Описания жизни мучеников заключают в себе множество замечательных примеров религиозной стойкости. Для примера я возьму рассказ скромной страдалицы, подвергшейся преследованию за принадлежность к гугенотам в царствование Людовика IV:
"Они заперли все двери", рассказывает Бланш Гамонд, "после чего я увидела шесть женщин, каждая из которых держала в руке пучок ивовых прутьев, длиною около полутора аршина и таких толстых, что их едва охватывала рука. Раздался приказ: "Разденьтесь!" Я разделась. "Вы оставили рубашку, снимите и ее", сказали мне. Они были так нетерпеливы, что сами сорвали ее с меня, и я осталась обнаженной по пояс. Тогда они принесли веревку и привязали меня к кухонному столбу. Стягивая веревку из всей силы, они насмешливо спрашивали меня: "Не больно ли тебе?" и затем стали истязать меня с яростью, приговаривая при каждом ударе: "Молись теперь своему Богу!" И в эти мгновения я ощутила величайшее утешение, подобного которому я раньше никогда не испытывала, при мысли, что я удостоилась чести подвергнуться бичеванию во имя Христа, и что Его милосердие пребудет со мною.

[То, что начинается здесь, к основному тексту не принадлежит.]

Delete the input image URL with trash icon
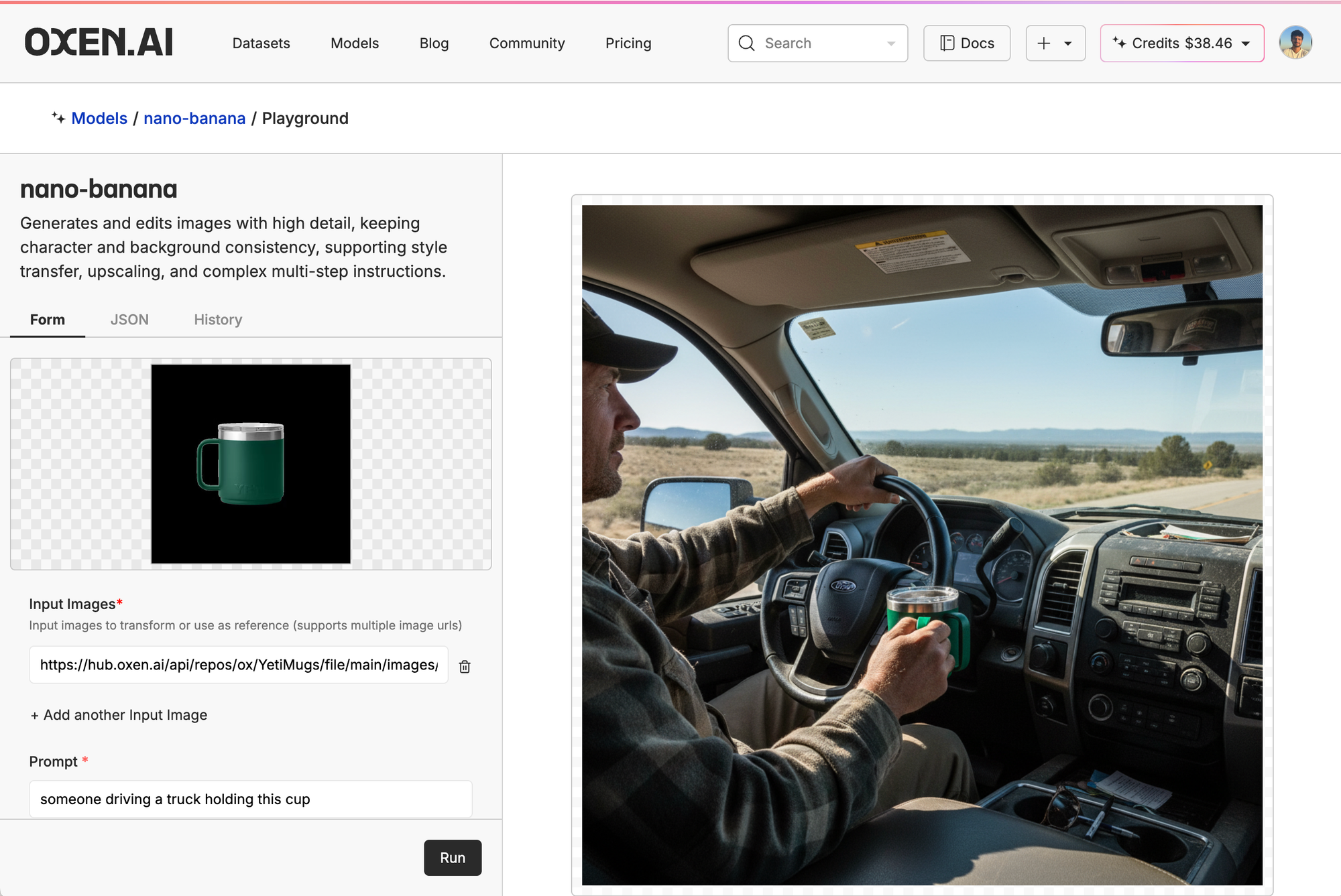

Как жаль, что я не могу описать то чувство непостижимой силы, утешения и мира, какое я ощущала внутри себя! Чтобы понять его, необходимо самому подвергнуться подобному же испытанию; чувство это было до такой степени сильно, что привело меня в состояние восторга, потому что милость Бога к страдающим людям неизмерима. Напрасно эти женщины кричали: "Надо усилить удары; верно она их не чувствует, если не кричит и не стонет". Но могла ли я кричать от боли, вместо которой испытывала неизмеримое счастье?" [Claparède et Goty: Deu Héroïnes de la Foi. Paris, 1880, p. 112.].